3. Chain Reaction (1996)
‘Chain Reaction’ has a fantastic storyline about the invention of a non-contaminating power source based on hydrogen and the attempts by the U.S government to prevent this new technology from being implemented. However, its on-screen translation is possibly the worst one could ever imagine. The film, despite such a strong storyline, does not captivate you for a moment and resorts itself to mere expository techniques as the characters are hardly given any significant depth for us to invest ourselves in them. ‘Chain Reaction’ tries to break new grounds but ends up as a colossal cinematic mess.
2. Dune (1984)
Yes, David Lynch’s infamous ‘Dune’ debacle is one of the biggest disappointments in the history of cinema. Based on Frank Herbert’s novel of the same name, ‘Dune’ was under the process of being developed into a film since the 70s and many directors including Alejandro Jodorowsky, Arthur P. Jacobs and Ridley Scott showed interest in taking up the project. The project ended up in the hands of Lynch and the result was a cinematic mess of gigantic proportions. Lynch’s previous two films received immense critical acclaim and was just the man to bring vision for Herbert’s epic sci-fi masterpiece on screen. Much of the film’s issues can be attributed to the studio interference in the film with regards to the extended cut version.

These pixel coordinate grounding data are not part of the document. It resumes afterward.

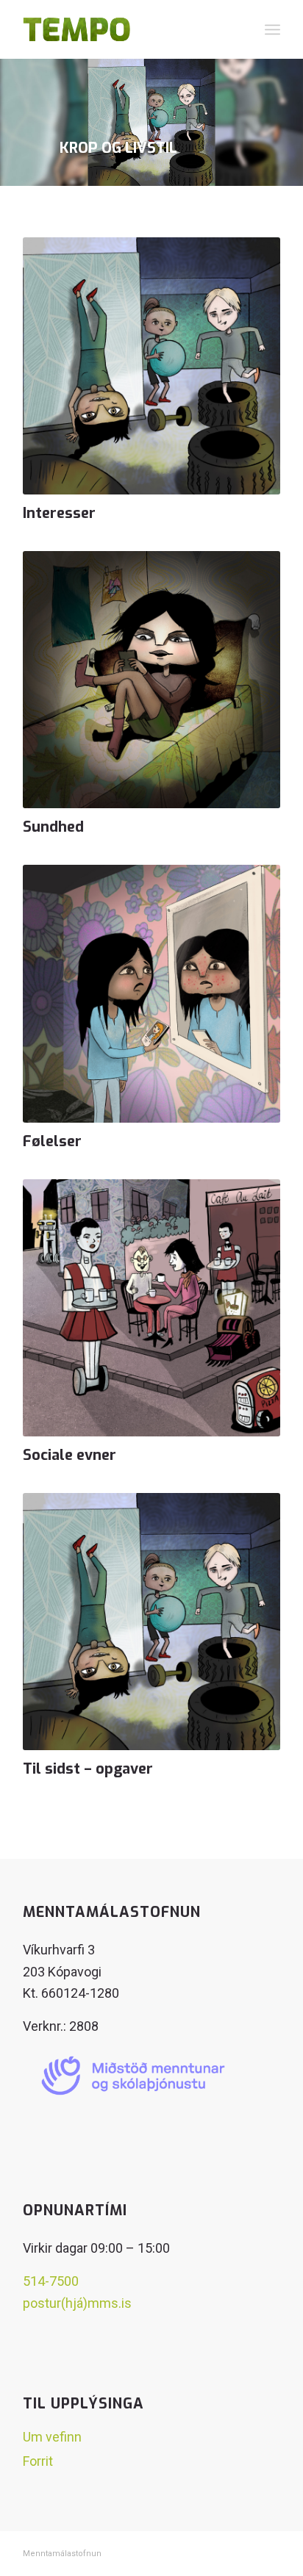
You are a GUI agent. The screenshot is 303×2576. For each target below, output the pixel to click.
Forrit (38, 2461)
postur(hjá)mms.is (77, 2303)
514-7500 (51, 2281)
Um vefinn (52, 2436)
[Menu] (272, 29)
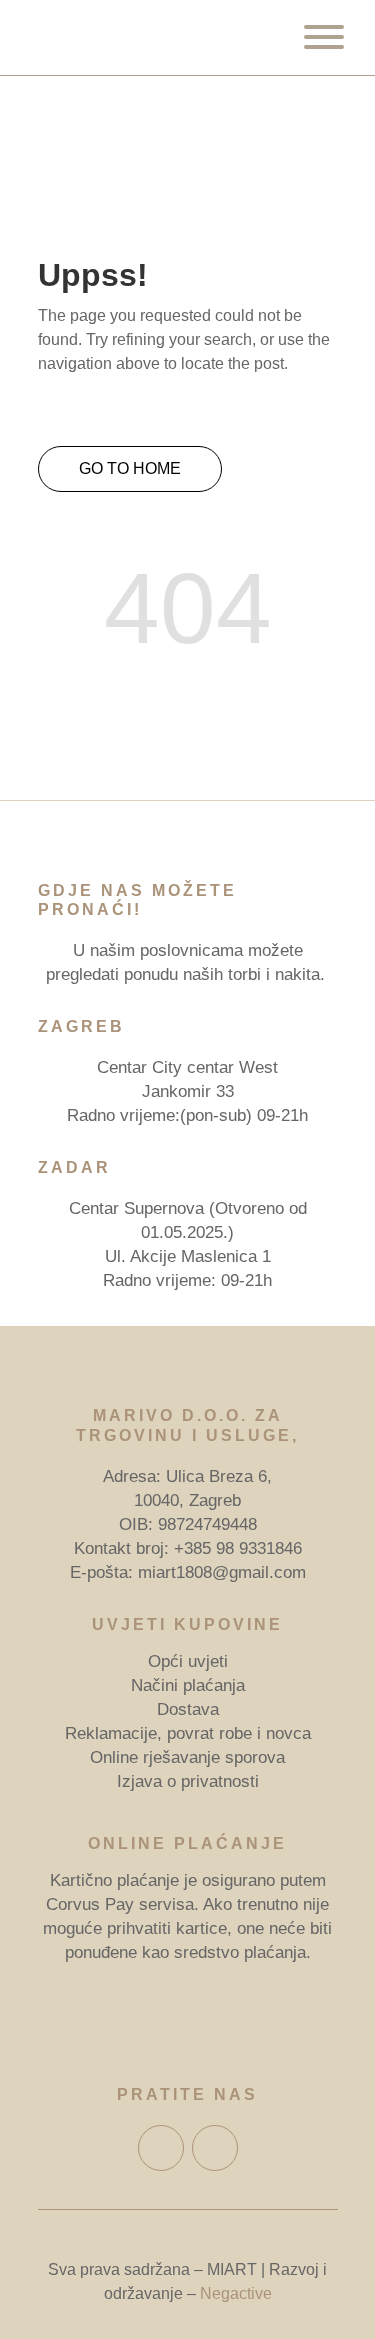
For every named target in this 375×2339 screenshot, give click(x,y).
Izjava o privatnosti (188, 1781)
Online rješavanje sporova (187, 1757)
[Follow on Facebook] (161, 2148)
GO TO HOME (130, 468)
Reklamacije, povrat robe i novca (188, 1733)
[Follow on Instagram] (215, 2148)
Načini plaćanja (188, 1685)
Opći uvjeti (188, 1661)
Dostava (188, 1709)
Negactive (236, 2293)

Lynch himself remains disappointed by the film’s output and blames the studio execs and producers for obstructing his artistic vision and depriving him the kind of creative freedom he desired to have over the film.
1. The Village (2004)
M. Night Shyamalan’s ‘The Village’ is perhaps one of the most widely hated films ever. But the film has intriguing qualities to it; creepy, tense and deeply atmospheric. But ‘The Village’ disappoints in its lack of substance and extremely weak plot-writing. With a more well-wrought storyline and a clever ending, this one could have almost rivalled Shyamalan’s earlier classic ‘The Sixth Sense’. But all it ends up being is, a lazily written, laughable mess of a horror that blatantly exposes plot-holes with its ending and almost humiliates your senses.